■ TASK DESCRIPTION: Filter the entries for the string "Expand". Copy each line that has it.

■ EXCERPTED DATA:
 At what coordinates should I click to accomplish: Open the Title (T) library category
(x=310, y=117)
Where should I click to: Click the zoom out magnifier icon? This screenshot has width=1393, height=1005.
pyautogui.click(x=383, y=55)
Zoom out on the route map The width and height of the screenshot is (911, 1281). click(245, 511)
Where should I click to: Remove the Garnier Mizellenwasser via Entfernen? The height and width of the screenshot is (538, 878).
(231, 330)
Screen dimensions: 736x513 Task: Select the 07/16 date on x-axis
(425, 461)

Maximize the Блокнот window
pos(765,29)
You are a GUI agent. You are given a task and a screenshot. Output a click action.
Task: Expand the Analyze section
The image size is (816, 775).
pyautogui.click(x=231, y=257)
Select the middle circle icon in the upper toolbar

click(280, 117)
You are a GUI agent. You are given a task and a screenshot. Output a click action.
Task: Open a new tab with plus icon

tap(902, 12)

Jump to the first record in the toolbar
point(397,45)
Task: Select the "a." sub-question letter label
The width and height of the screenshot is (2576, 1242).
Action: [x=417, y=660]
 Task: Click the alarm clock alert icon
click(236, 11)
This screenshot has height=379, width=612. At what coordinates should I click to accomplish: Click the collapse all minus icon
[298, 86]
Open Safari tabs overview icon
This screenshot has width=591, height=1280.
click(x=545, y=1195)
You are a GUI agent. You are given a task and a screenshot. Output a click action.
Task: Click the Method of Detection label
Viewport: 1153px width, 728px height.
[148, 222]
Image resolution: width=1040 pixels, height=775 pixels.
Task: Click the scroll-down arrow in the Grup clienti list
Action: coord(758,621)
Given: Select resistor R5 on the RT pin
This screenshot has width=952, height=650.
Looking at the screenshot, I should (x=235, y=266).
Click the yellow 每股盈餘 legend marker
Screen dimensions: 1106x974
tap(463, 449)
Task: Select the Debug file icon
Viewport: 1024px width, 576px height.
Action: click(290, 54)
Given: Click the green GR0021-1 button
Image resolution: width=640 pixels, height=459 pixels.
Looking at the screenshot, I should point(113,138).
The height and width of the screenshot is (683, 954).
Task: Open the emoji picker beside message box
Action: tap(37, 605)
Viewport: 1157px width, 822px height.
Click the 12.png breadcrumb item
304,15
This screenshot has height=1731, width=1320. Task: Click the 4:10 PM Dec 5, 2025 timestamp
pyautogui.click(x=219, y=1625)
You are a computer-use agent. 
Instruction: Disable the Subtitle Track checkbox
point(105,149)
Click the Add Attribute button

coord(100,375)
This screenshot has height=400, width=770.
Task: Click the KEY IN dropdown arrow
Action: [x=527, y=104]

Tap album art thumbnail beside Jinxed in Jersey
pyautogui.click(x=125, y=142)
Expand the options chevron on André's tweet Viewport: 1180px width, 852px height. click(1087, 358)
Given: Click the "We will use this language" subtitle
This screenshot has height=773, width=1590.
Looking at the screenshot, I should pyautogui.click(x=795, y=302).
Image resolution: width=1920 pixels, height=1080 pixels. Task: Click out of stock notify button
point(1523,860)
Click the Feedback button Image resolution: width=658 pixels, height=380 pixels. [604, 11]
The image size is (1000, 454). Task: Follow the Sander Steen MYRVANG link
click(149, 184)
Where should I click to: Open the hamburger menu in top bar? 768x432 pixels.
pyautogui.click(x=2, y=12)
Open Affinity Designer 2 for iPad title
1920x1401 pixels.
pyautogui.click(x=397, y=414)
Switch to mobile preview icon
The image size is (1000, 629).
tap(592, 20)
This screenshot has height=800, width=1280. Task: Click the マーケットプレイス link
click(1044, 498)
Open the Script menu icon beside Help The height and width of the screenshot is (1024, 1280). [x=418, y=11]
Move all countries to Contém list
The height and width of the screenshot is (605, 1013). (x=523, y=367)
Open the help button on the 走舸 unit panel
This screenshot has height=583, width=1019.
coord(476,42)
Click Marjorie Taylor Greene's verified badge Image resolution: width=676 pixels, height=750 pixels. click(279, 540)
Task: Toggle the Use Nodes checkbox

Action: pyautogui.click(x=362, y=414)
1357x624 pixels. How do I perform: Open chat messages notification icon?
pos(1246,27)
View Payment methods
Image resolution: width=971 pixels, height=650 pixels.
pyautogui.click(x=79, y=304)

■ SOLUTION TO THIS TASK:
Task: Expand the Analyze section
Expand the options chevron on André's tweet Viewport: 1180px width, 852px height. click(1087, 358)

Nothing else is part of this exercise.